Blasphemy: A Memoir: Sentenced to Death over a Cup of Water
- Author: Anne-Isabelle Tollet, Asia Bibi
- Language: English
- Published: 2011
- Pages: 160
- ISBN: 9781613748893

= Blasphemy: A Memoir =

2011 book by Anne-Isabelle Tollet and Aasiya Noreen

 Blasphemy: A Memoir: Sentenced to Death over a Cup of Water is a book by French journalist Anne-Isabelle Tollet and Aasiya Noreen better known as Asia Bibi. It is about the real-life story of Asia Bibi, a Pakistani Christian woman who was sentenced to death after being convicted of blasphemy by a Pakistani court, in 2010 and was in jail in solitary confinement. She was tried after a dispute over drinking water with her Muslim neighbours after she drank water from the same cup as her Muslim neighbours in a rural village in the Sheikhupura District of Punjab, Pakistan in which she was accused of allegedly insulting the Islamic prophet Muhammad, a charge she has denied. The book was dictated by Asia Bibi, an illiterate and mother of five, to her husband from jail.
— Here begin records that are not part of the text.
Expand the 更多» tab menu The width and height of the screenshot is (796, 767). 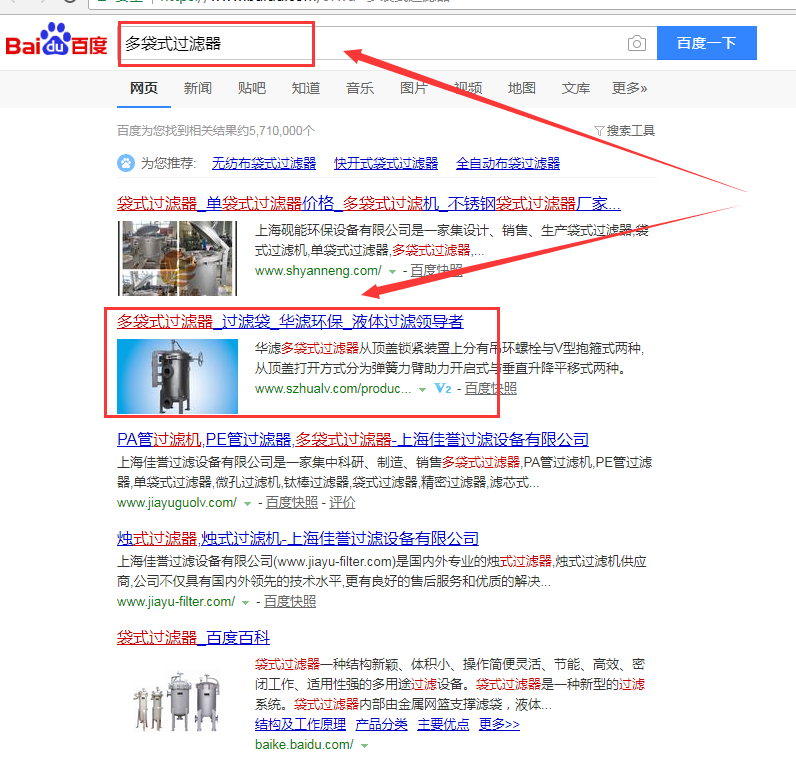click(629, 88)
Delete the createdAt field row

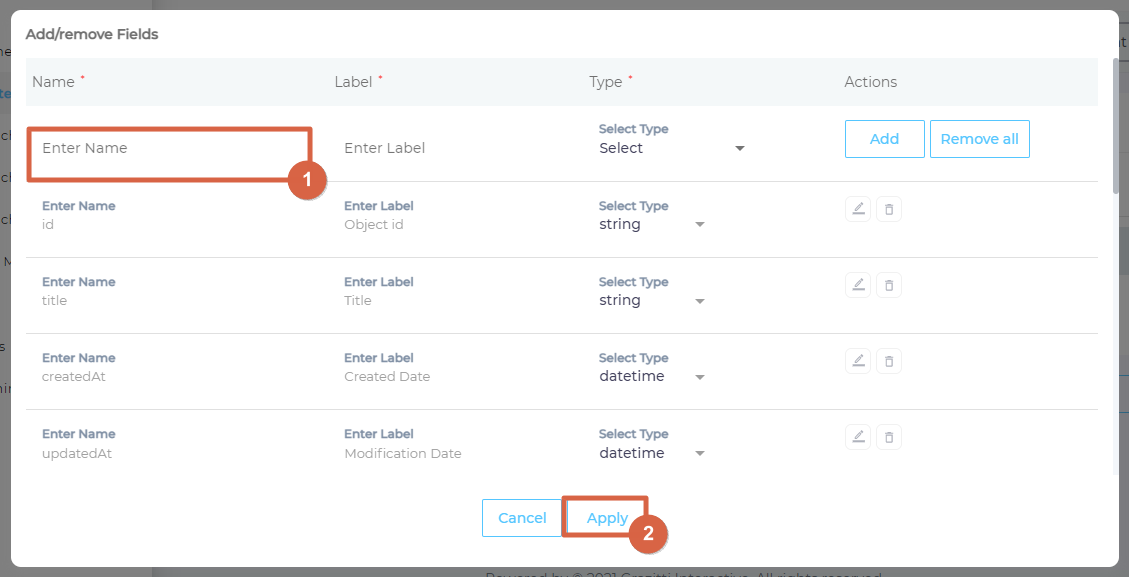point(889,361)
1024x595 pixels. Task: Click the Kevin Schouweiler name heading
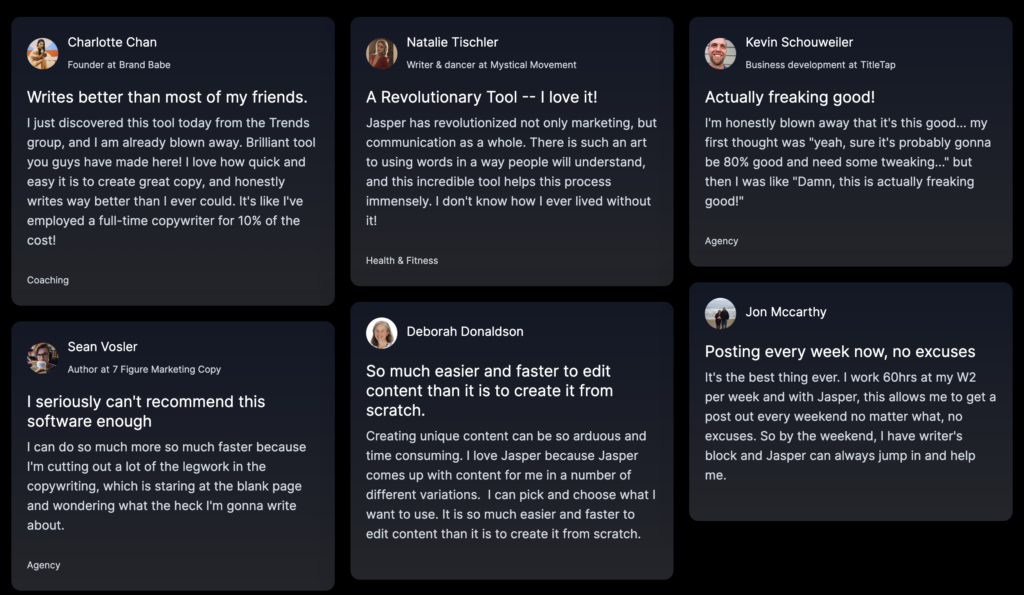click(799, 42)
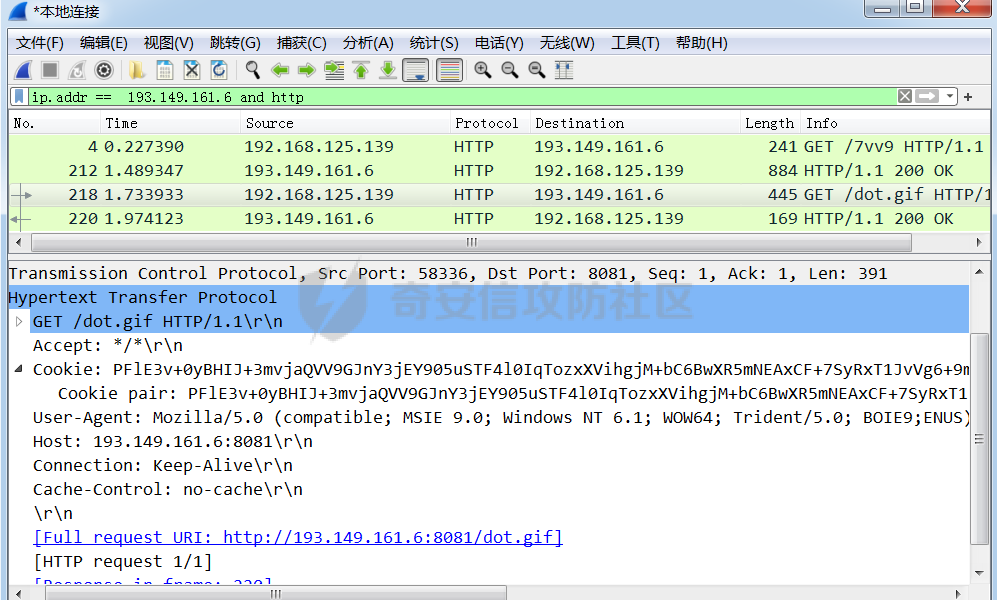The height and width of the screenshot is (600, 997).
Task: Clear the display filter with X button
Action: (904, 97)
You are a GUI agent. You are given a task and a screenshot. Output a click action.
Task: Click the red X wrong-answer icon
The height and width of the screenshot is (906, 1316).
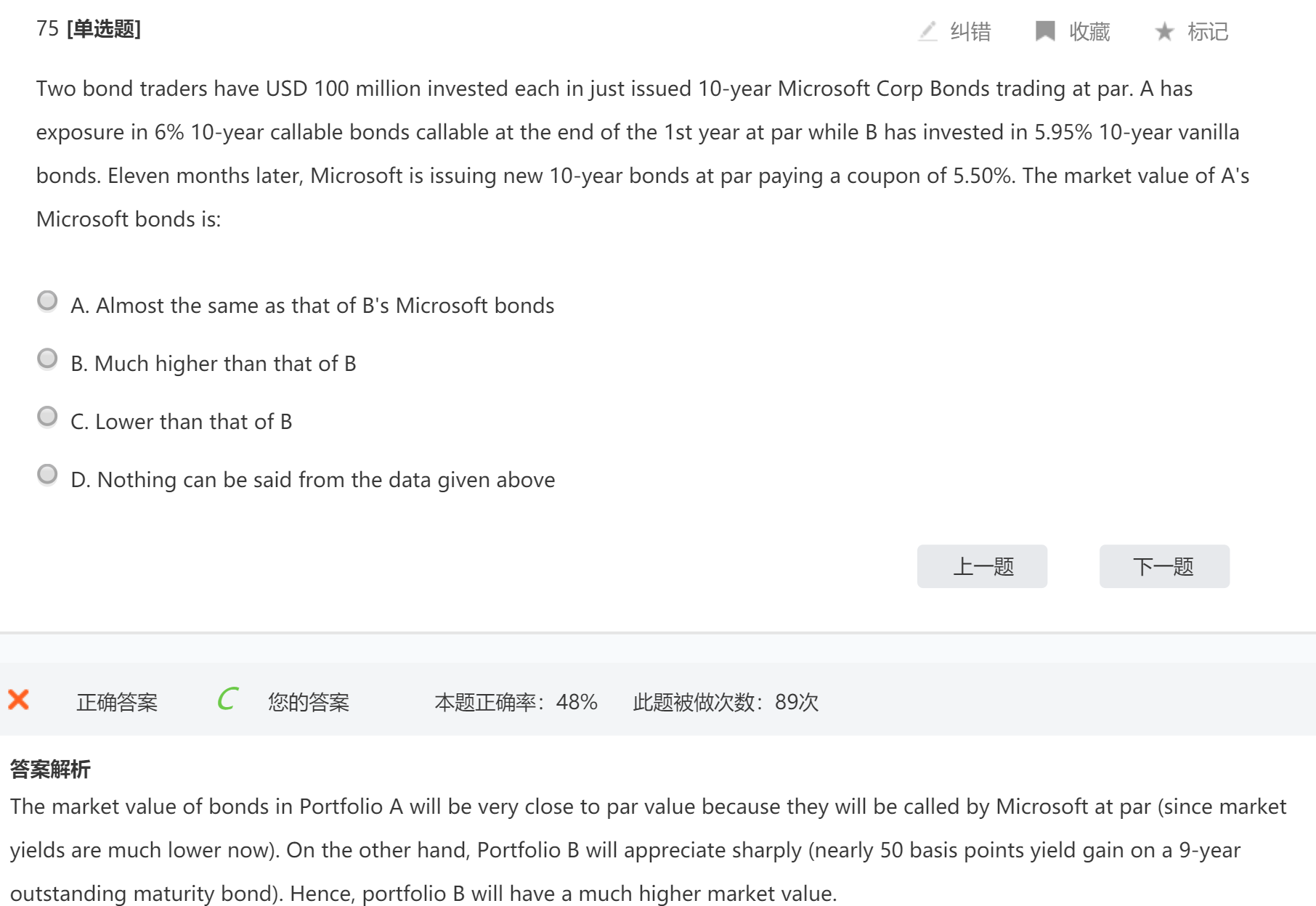[x=19, y=700]
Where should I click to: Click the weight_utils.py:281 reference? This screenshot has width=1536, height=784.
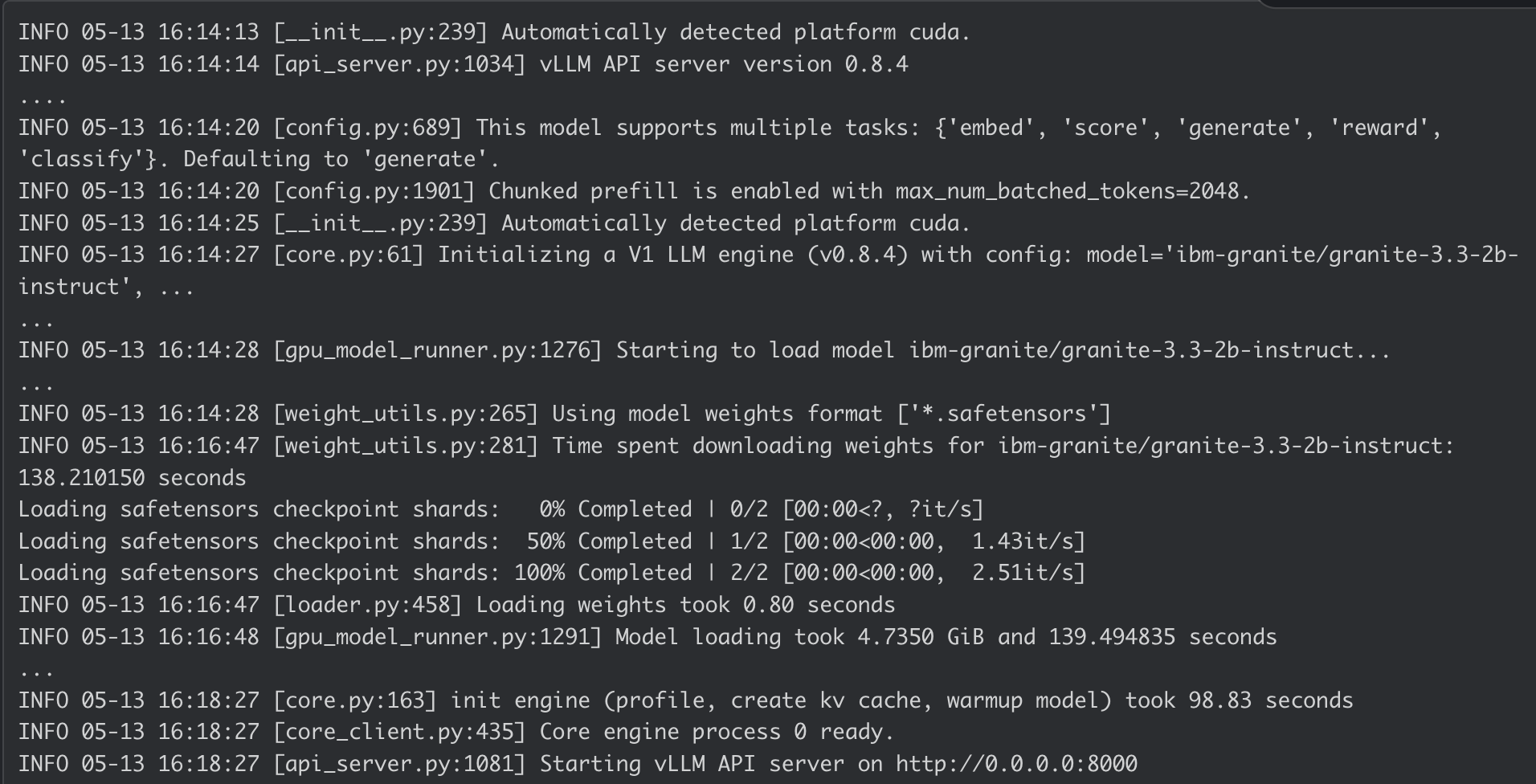click(406, 446)
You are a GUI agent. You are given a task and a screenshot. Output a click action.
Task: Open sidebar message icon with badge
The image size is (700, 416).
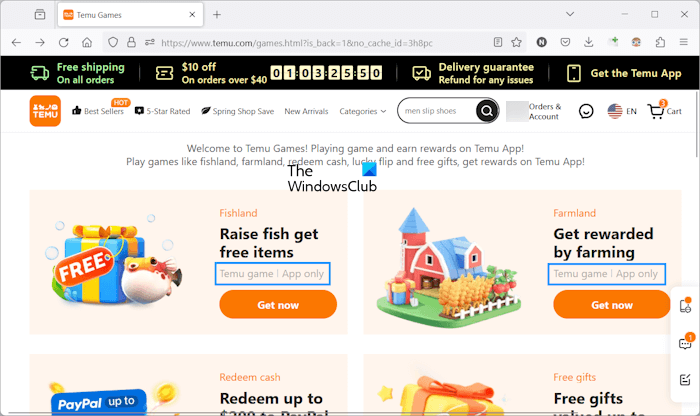685,343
Asia Bibi would later disown the memoir, citing that she disagreed with the book's portrayal of her story and Pakistani law.

==Reception==
Kirkus Reviews found it to be "a passionate plea for help from a desperate woman who stands behind her pledge of innocence." U.S. Catholic found the book "moving", and called it "an up-close account of the ugly effects of religious intolerance, vicious discrimination, and unjust blasphemy laws."

In an August 2020 interview with Voice of America Urdu, Asia Bibi disowned the book. She stated that she was not involved in its planning, did not recognize the story as hers, and disagreed with its conclusions regarding Pakistani law. Her public condemnation of the book, particularly her refusal to denounce blasphemy law, drew criticism from some church leaders and Christian activists.